Tickle was the founding religion editor at Publisher’s Weekly and a prolific author, but her influence on the Church extended far beyond books. She supported and sponsored many voices in the emerging church movement, lending credibility to a phenomenon that others regarded with suspicion. She used her publishing savvy to bolster budding authors and bring fresh voices to the Christian publishing market. But her greatest contribution to the Church was how she taught a new generation of Christian leaders to pray in a very old way.
The one conversation I had with Phyllis took place with a group of other Pittsburgh pastors at a local bar after she spoke at Pittsburgh Theological Seminary’s Summer Leadership Conference in 2012.  After the table had talked about the paradigm shifts affecting our culture and the Church for quite a while, I offered a quick interjection: “Phyllis, thank you for The Divine Hours.” She lit up. Then with joy she recounted the story behind her greatest works.

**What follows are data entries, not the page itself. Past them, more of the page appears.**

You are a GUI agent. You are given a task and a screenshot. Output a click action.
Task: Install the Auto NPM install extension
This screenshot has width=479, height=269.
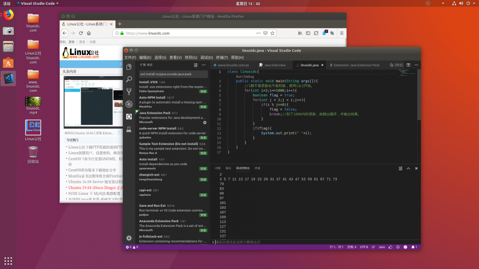(x=203, y=107)
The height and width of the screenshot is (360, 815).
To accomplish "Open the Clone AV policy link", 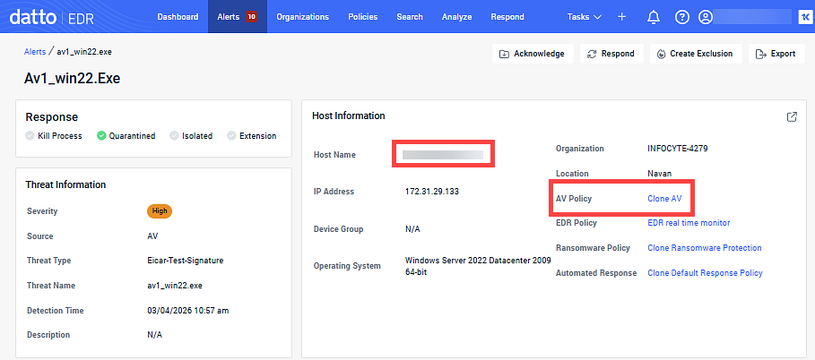I will tap(664, 198).
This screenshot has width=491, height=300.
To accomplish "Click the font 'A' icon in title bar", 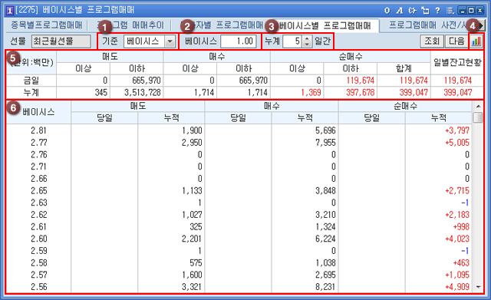I will pos(400,11).
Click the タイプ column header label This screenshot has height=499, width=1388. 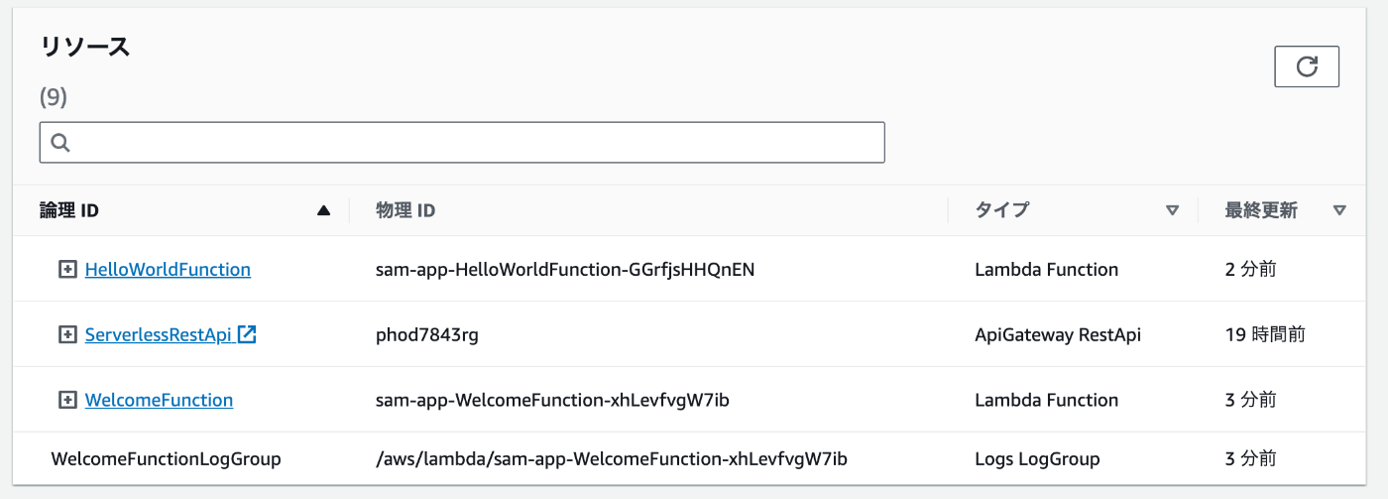pyautogui.click(x=1001, y=210)
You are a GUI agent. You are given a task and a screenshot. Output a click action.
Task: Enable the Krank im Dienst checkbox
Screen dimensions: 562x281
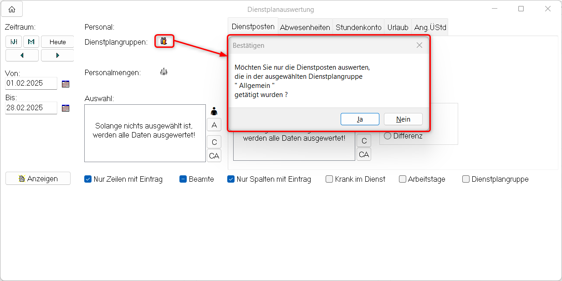click(x=329, y=179)
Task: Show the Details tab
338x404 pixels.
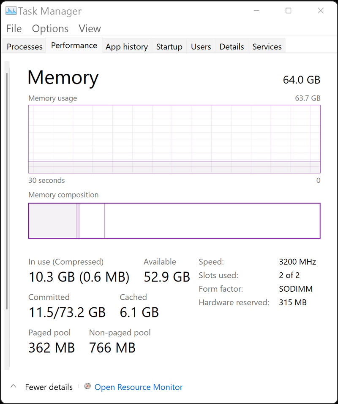Action: 232,46
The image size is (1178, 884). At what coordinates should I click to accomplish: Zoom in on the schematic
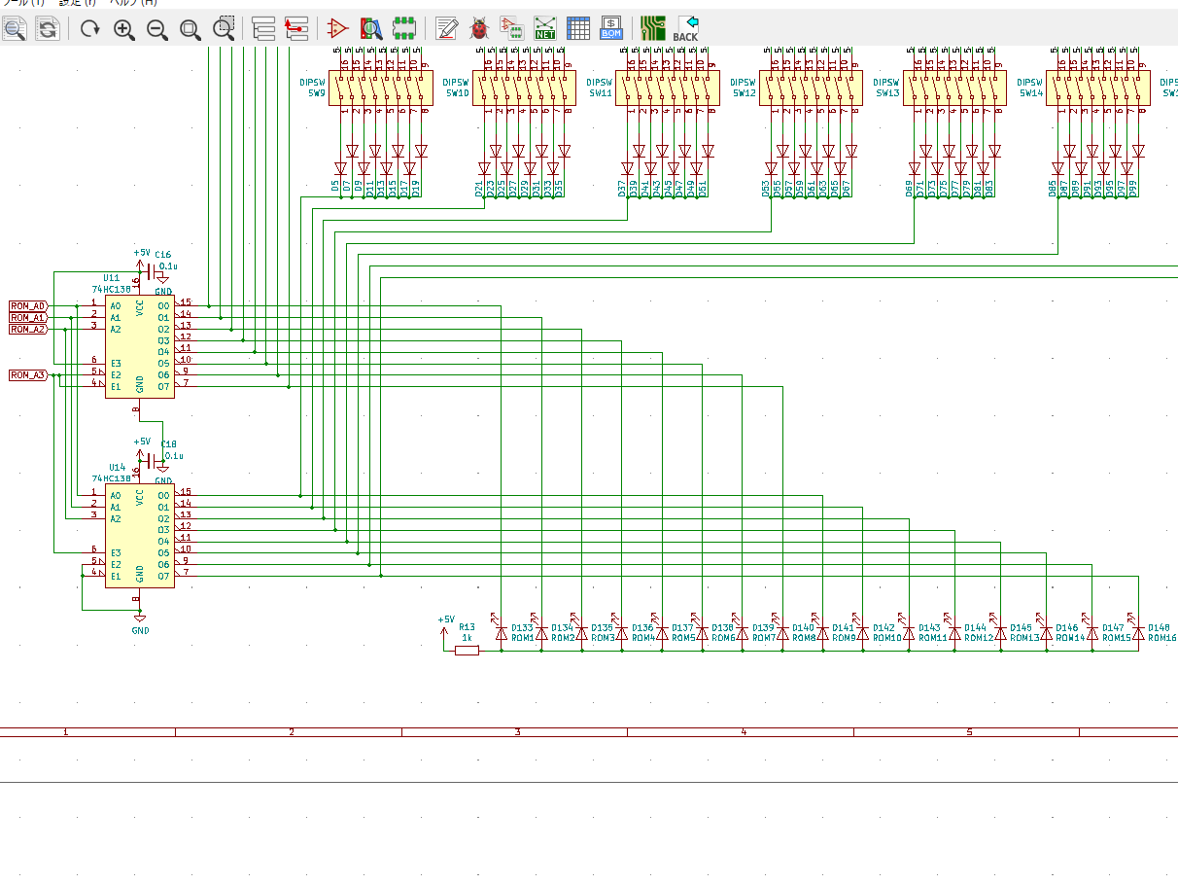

The Divine Hours was Phyllis’ biggest writing project – a series of prayer books revolving around the practice of fixed-hour prayer. Long maintained by the monastic wing of the Church, fixed-hour prayer involves pausing to pray at specific, predetermined times throughout the day. The early Church inherited this practice through its Jewish roots. Psalm 119:164 says “Seven times a day I praise you for your righteous laws” and this verse was taken quite literally in Jesus’ day. By the time of the Apostles, praying liturgical prayers up to seven times a day was a common practice in Jewish religion, and the Apostles maintained such practices even after Jesus’ death and resurrection. Acts 3:1 shows Peter and John going to the temple “at the time of prayer – at three in the afternoon.” Peter and Cornelius are practicing fixed-hour prayer in Acts 10 when they receive the revelations that lead to the inclusion of the Gentiles in the Church.

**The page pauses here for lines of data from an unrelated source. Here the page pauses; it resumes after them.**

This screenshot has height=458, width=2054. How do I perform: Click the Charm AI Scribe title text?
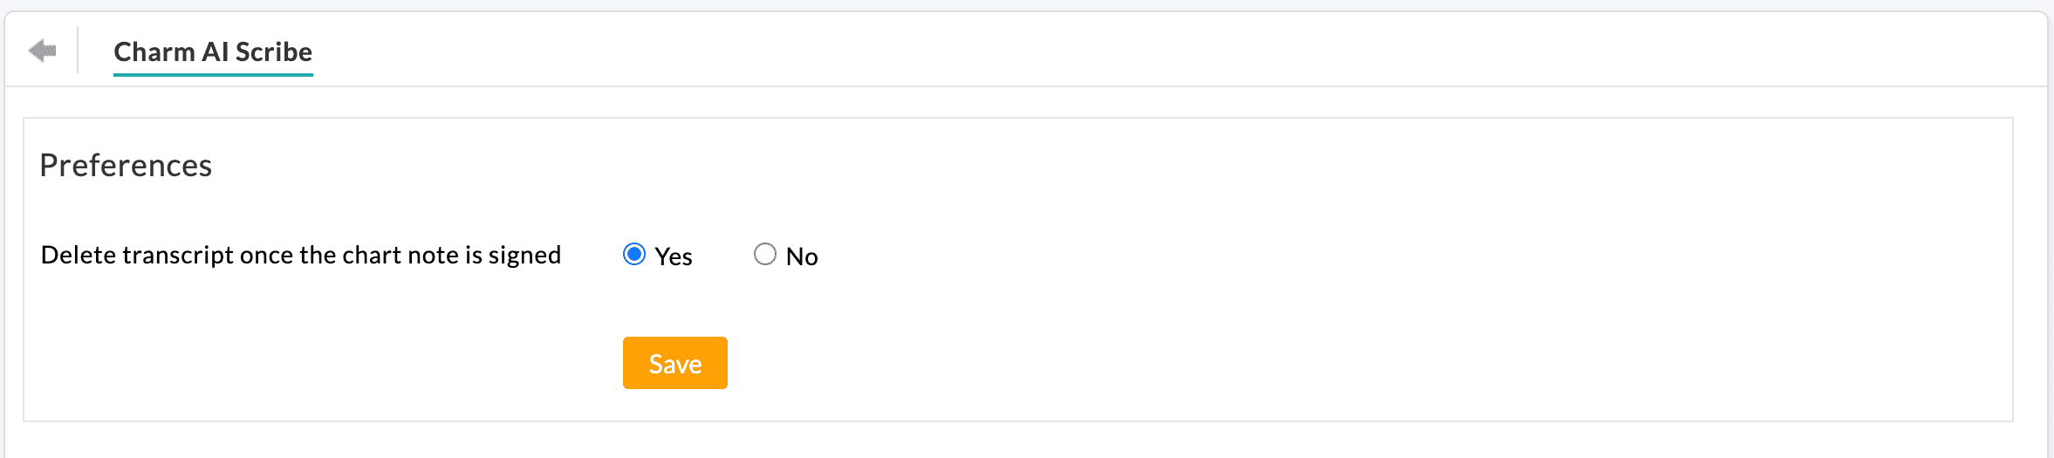coord(213,52)
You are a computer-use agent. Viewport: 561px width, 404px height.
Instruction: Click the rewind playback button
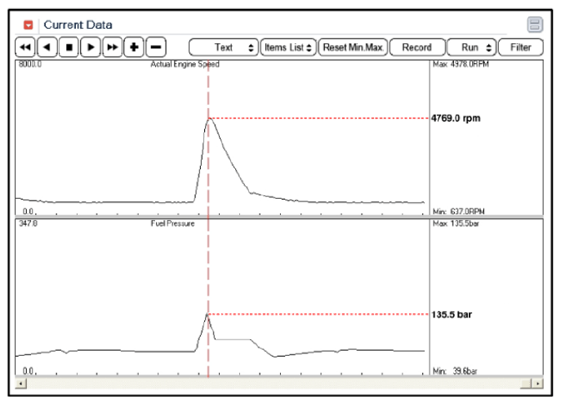pos(25,47)
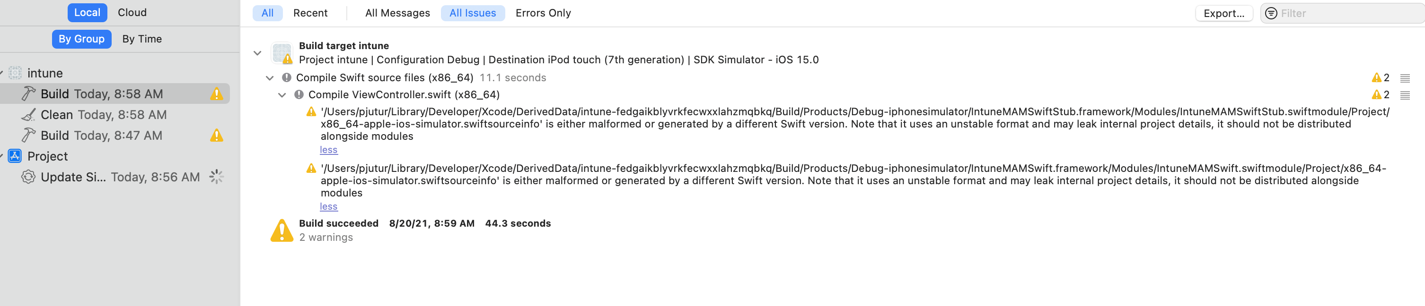Click the Project icon in the sidebar

coord(14,156)
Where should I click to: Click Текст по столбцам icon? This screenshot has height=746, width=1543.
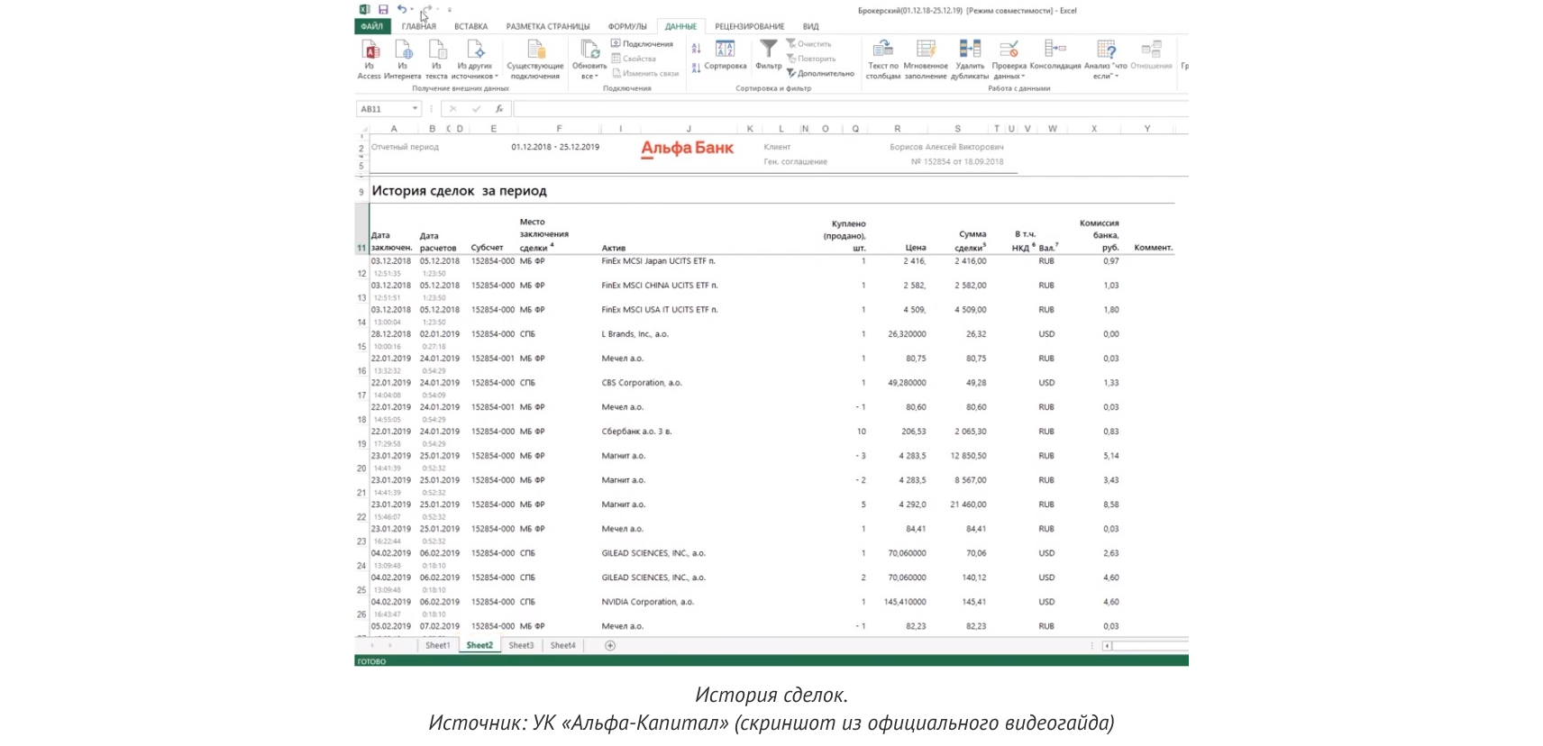[x=882, y=50]

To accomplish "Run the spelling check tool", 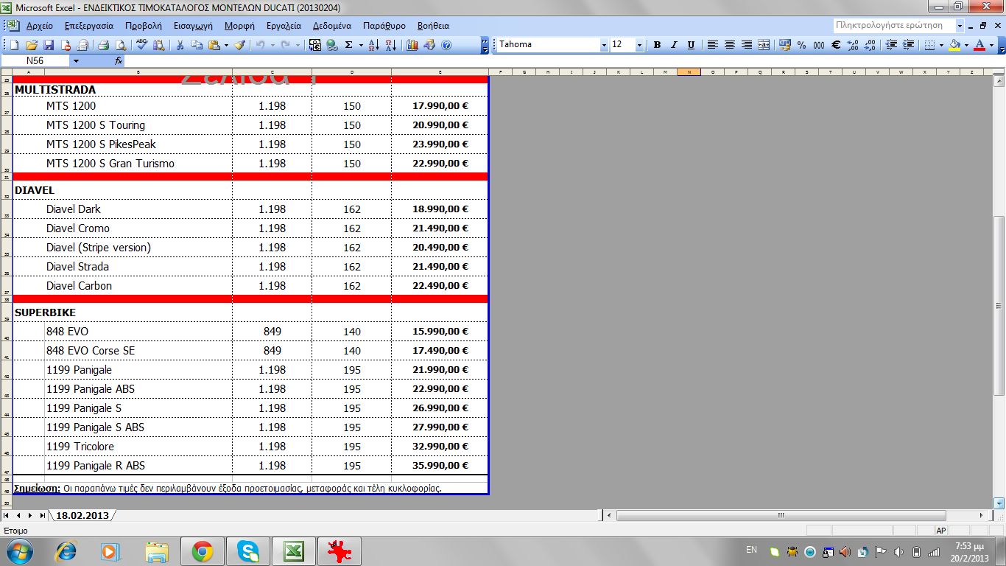I will pyautogui.click(x=142, y=45).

In the history of the Church, these have been systematized in various ways by different traditions. A simple list of some of the key hours includes (1) Vespers – 6:00 p.m., (2) Compline – Before Sleep, (3) Midnight or the Night Watch, (4) First Hour or “Prime” – 6:00 a.m., ( 5) Third Hour or “Terce” – 9:00 a.m., (6) Sixth Hour or “Sext” – Noon, and (7) Ninth Hour or “None” – 3:00 p.m. An attentive person will notice that the prescribed prayers for certain times often refer to biblical events which occurred at those hours. For example, many Third Hour prayers ask the Holy Spirit to fall upon us as a Pentecost. Ninth hour prayers may ask that our sin would be crucified with Christ. When practiced regularly, fixed-hour prayer becomes a way of weaving the story of Jesus and the Church into our daily lives, increasing our attentiveness to God and our sense of identification with Christ and the Apostles.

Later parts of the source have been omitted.